Gemeinsam mit dem Amt für Kultur und der Kulturstiftung Liechtenstein luden wir die bosnische Autorin Lejla Kalamujić und die slowenische Schriftstellerin Anja Mugerli zu einem Aufenthalt nach Balzers ein, wo sie sich mehrere Wochen dem Schreiben widmen konnten. Kalamujić, die im November auf der Buch Wien lesen wird und deren jüngstes Buch Denk dir die Stadt kürzlich in der deutschen Übersetzung von M. Alpermann erschienen ist, trat ihren Residenzaufenthalt im Sommer an. Mugerli, die für ihren Erzählband Čebelja družina mit dem EU-Literaturpreis 2021 geehrt wurde, folgte im September und nahm außerdem an der Konferenz Werkstätten des Flüchtigen in Schaan teil.

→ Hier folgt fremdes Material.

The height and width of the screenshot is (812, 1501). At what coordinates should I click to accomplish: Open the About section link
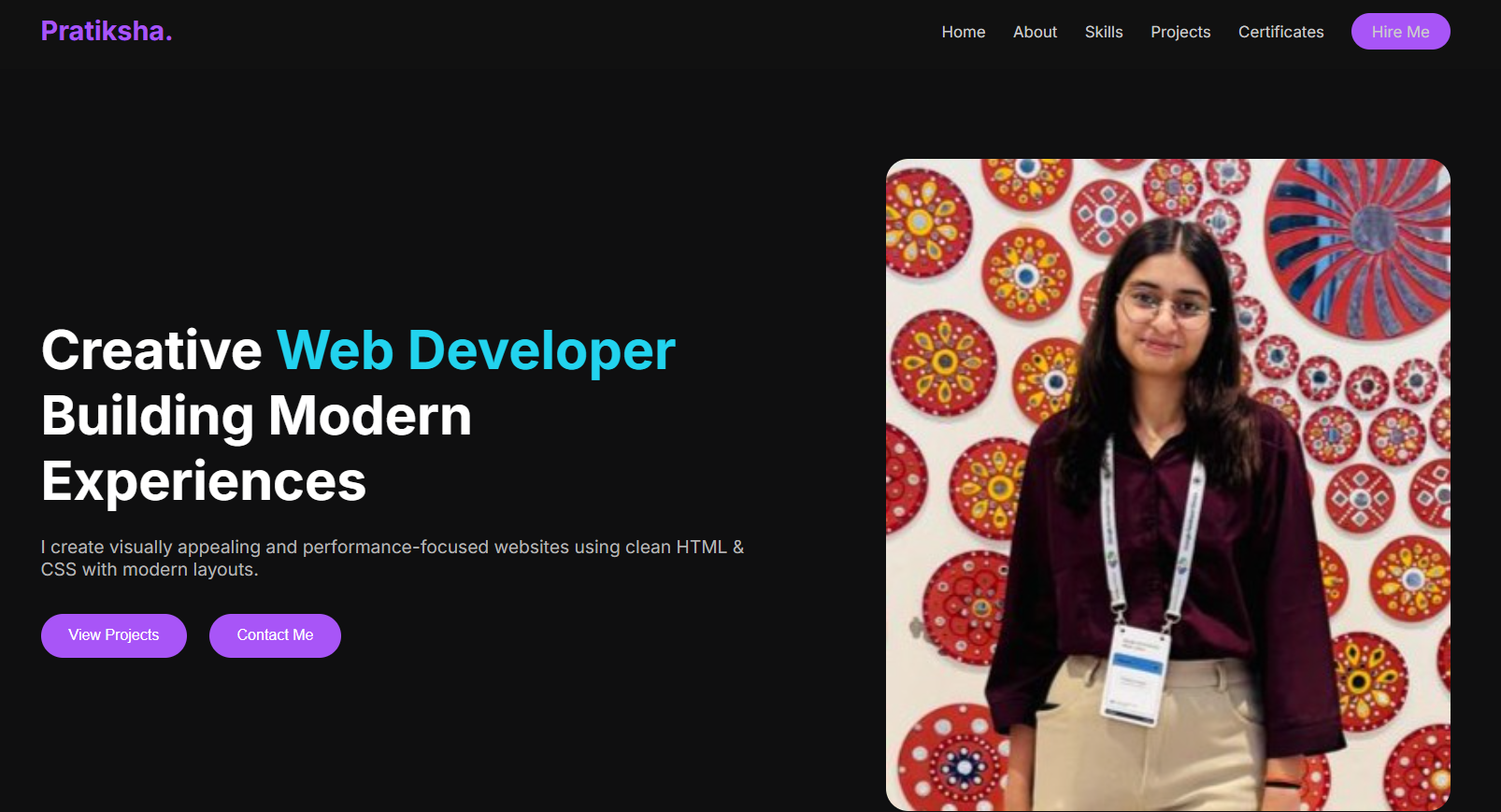pyautogui.click(x=1035, y=32)
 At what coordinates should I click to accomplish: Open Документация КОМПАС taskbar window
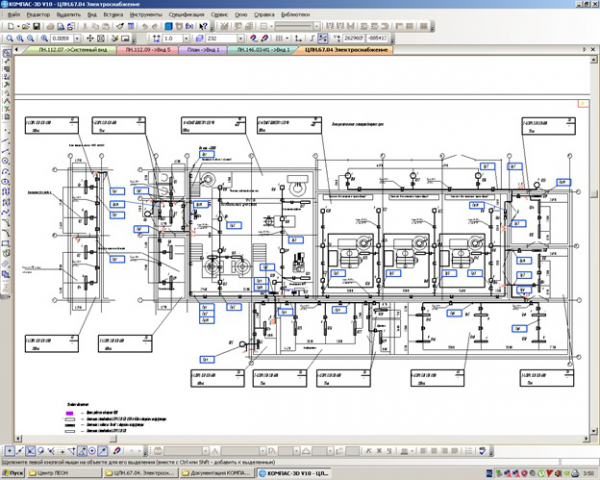pyautogui.click(x=217, y=473)
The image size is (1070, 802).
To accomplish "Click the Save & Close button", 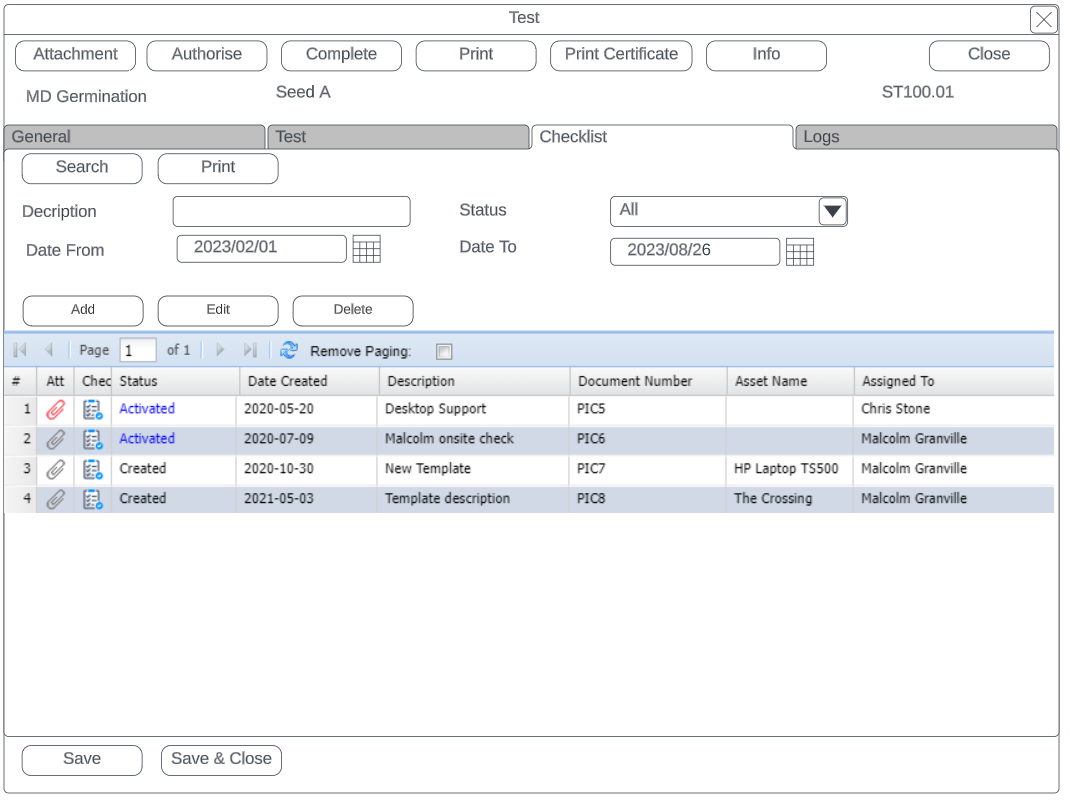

In ein paar kurzen Passagen teilen die beiden Autorinnen ihre Eindrücke mit uns:

 

Lejla Kalamujić

Ich habe die Zeit genutzt, um mein neues Stück („Na slovo F“) fertigzustellen, in dem es um psychische Gesundheit und das Queersein geht. Die Handlung spielt in einer psychiatrischen Klinik in Sarajevo, wo sich Nela und Alen begegnen. Beide sind queer und das ist einer der Gründe, warum sie in der Klinik gelandet sind. Das Stück soll nächstes Jahr veröffentlicht werden. Ein weiteres Projekt, an dem ich während meines Aufenthalts gearbeitet habe, ist ein Roman („Kuća cvijeća“). Es ist ein autofiktionales Projekt, in dem ich über das Leben meiner Familie in den 1980er Jahren in Jugoslawien schreibe. Die Protagonistin wurde 1980 geboren und lebt in Sarajevo, abwechselnd bei den Eltern ihres Vaters und ihrer Mutter. Ihre Mutter ist 1982 gestorben. Der Roman beginnt kurz vor dem Zerfall Jugoslawiens, als sie mit ihren Großeltern zum Grab ihrer Mutter geht. Wegen der Blumen, die sie dort pflanzen, nennt sie es das „Haus der Blumen“. Mein Ziel ist es, zu zeigen, wie neben dem Alltag und den Träumen von der Zukunft ihre Trauer „so groß war, dass am Ende der Tod eines ganzen Landes darin Platz fand“.

 

Anja Mugerli

Während meines vierwöchigen Aufenthalts im Turmhaus in Balzers konzentrierte ich mich auf meine erste Liebe, das Schreiben von Kurzgeschichten, und auf die Fertigstellung der letzten Fassung meines Romans Pričakovanja (Erwartungen). In dem Roman geht es um Unfruchtbarkeit und künstliche Befruchtung, zwei Themen, die in der Literatur nur selten, wenn überhaupt, vorkommen, was angesichts der zunehmenden Unfruchtbarkeit sowohl bei Frauen als auch bei Männern interessant ist (einigen Daten zufolge gilt eines von sieben Paaren als unfruchtbar). Dies zeigt, dass das Thema Unfruchtbarkeit immer noch ein Tabu ist. Die Protagonistin des Romans, eine Radiojournalistin und Dichterin, erfährt von ihrer Unfruchtbarkeit gerade dann, als ihr Leben endlich finanziell und wohnungsmäßig „stabil“ ist und sie sich bereit fühlt, das Kind zu bekommen, von dem sie und ihr Partner immer geträumt haben. Eine künstliche Befruchtung scheint aber die einzige Möglichkeit für sie zu sein, doch während des Eingriffs fragt sich die Protagonistin zunehmend, ob das fiktive Kind, das sie sich wünscht, den Missbrauch ihres eigenen Körpers und letztlich ihres Geistes wirklich wert ist.